### Directive
Rewrite the records below, changing each "click(x,y)" to "tap(x,y)" and keeping everything else the same.

----------

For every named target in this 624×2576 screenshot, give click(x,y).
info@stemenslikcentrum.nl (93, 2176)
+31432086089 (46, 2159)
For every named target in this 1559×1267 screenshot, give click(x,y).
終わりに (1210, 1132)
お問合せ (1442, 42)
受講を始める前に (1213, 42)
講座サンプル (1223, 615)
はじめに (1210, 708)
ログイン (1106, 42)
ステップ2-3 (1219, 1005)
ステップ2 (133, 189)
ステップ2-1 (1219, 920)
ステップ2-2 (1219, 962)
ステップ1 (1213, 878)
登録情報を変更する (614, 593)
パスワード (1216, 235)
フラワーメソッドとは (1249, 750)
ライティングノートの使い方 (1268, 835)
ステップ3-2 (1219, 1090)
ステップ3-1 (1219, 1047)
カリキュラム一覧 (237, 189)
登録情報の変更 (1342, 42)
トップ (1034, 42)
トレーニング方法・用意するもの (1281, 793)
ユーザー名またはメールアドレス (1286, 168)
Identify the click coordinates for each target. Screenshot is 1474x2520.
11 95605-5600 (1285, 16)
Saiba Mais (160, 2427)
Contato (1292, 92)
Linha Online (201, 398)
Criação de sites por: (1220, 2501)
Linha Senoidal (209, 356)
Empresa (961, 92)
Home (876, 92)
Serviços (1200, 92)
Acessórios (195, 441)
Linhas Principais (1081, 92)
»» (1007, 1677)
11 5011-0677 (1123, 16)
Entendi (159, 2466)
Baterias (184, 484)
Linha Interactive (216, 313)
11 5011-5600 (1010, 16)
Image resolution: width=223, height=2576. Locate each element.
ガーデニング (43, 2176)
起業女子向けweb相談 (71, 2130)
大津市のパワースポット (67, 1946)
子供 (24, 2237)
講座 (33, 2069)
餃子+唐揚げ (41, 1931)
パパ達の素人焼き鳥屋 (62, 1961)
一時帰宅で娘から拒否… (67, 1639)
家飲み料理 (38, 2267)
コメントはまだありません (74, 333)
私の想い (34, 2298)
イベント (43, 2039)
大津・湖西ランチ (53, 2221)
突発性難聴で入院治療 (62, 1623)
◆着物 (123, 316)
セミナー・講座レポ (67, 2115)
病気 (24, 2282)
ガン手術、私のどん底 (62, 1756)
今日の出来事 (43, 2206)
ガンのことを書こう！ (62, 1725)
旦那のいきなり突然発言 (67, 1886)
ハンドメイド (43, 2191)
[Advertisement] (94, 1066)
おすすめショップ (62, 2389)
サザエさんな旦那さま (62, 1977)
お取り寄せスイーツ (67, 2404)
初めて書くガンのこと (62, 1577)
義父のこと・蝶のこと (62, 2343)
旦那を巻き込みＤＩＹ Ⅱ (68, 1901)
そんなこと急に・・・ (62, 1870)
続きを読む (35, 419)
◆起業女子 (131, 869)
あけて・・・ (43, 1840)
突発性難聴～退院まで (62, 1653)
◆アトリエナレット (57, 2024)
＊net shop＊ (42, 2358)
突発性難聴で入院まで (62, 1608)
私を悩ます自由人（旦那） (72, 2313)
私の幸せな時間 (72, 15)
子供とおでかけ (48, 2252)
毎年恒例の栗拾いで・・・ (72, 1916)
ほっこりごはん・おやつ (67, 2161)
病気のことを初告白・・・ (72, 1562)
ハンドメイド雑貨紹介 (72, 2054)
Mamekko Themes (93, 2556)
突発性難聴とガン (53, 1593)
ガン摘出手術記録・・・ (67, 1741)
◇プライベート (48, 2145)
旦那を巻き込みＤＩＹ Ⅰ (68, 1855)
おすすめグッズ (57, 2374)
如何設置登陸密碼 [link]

----------

### Exercise response
For every named target in this 624×2576 screenshot, give tap(x,y).
info@stemenslikcentrum.nl (93, 2176)
+31432086089 (46, 2159)
For every named target in this 1559×1267 screenshot, give tap(x,y).
終わりに (1210, 1132)
お問合せ (1442, 42)
受講を始める前に (1213, 42)
講座サンプル (1223, 615)
はじめに (1210, 708)
ログイン (1106, 42)
ステップ2-3 (1219, 1005)
ステップ2 (133, 189)
ステップ2-1 (1219, 920)
ステップ2-2 (1219, 962)
ステップ1 (1213, 878)
登録情報を変更する (614, 593)
パスワード (1216, 235)
フラワーメソッドとは (1249, 750)
ライティングノートの使い方 (1268, 835)
ステップ3-2 (1219, 1090)
ステップ3-1 (1219, 1047)
カリキュラム一覧 (237, 189)
登録情報の変更 (1342, 42)
トップ (1034, 42)
トレーニング方法・用意するもの (1281, 793)
ユーザー名またはメールアドレス (1286, 168)
Identify the click coordinates for each target. Screenshot is 1474x2520.
11 95605-5600 (1285, 16)
Saiba Mais (160, 2427)
Contato (1292, 92)
Linha Online (201, 398)
Criação de sites por: (1220, 2501)
Linha Senoidal (209, 356)
Empresa (961, 92)
Home (876, 92)
Serviços (1200, 92)
Acessórios (195, 441)
Linhas Principais (1081, 92)
»» (1007, 1677)
11 5011-0677 (1123, 16)
Entendi (159, 2466)
Baterias (184, 484)
Linha Interactive (216, 313)
11 5011-5600 (1010, 16)
Image resolution: width=223, height=2576. Locate each element.
ガーデニング (43, 2176)
起業女子向けweb相談 (71, 2130)
大津市のパワースポット (67, 1946)
子供 (24, 2237)
講座 (33, 2069)
餃子+唐揚げ (41, 1931)
パパ達の素人焼き鳥屋 (62, 1961)
一時帰宅で娘から拒否… (67, 1639)
家飲み料理 (38, 2267)
コメントはまだありません (74, 333)
私の想い (34, 2298)
イベント (43, 2039)
大津・湖西ランチ (53, 2221)
突発性難聴で入院治療 (62, 1623)
◆着物 (123, 316)
セミナー・講座レポ (67, 2115)
病気 (24, 2282)
ガン手術、私のどん底 (62, 1756)
今日の出来事 (43, 2206)
ガンのことを書こう！ (62, 1725)
旦那のいきなり突然発言 (67, 1886)
ハンドメイド (43, 2191)
[Advertisement] (94, 1066)
おすすめショップ (62, 2389)
サザエさんな旦那さま (62, 1977)
お取り寄せスイーツ (67, 2404)
初めて書くガンのこと (62, 1577)
義父のこと・蝶のこと (62, 2343)
旦那を巻き込みＤＩＹ Ⅱ (68, 1901)
そんなこと急に・・・ (62, 1870)
続きを読む (35, 419)
◆起業女子 (131, 869)
あけて・・・ (43, 1840)
突発性難聴～退院まで (62, 1653)
◆アトリエナレット (57, 2024)
＊net shop＊ (42, 2358)
突発性難聴で入院まで (62, 1608)
私を悩ます自由人（旦那） (72, 2313)
私の幸せな時間 (72, 15)
子供とおでかけ (48, 2252)
毎年恒例の栗拾いで・・・ (72, 1916)
ほっこりごはん・おやつ (67, 2161)
病気のことを初告白・・・ (72, 1562)
ハンドメイド雑貨紹介 (72, 2054)
Mamekko Themes (93, 2556)
突発性難聴とガン (53, 1593)
ガン摘出手術記録・・・ (67, 1741)
◇プライベート (48, 2145)
旦那を巻き込みＤＩＹ Ⅰ (68, 1855)
おすすめグッズ (57, 2374)
如何設置登陸密碼 [link]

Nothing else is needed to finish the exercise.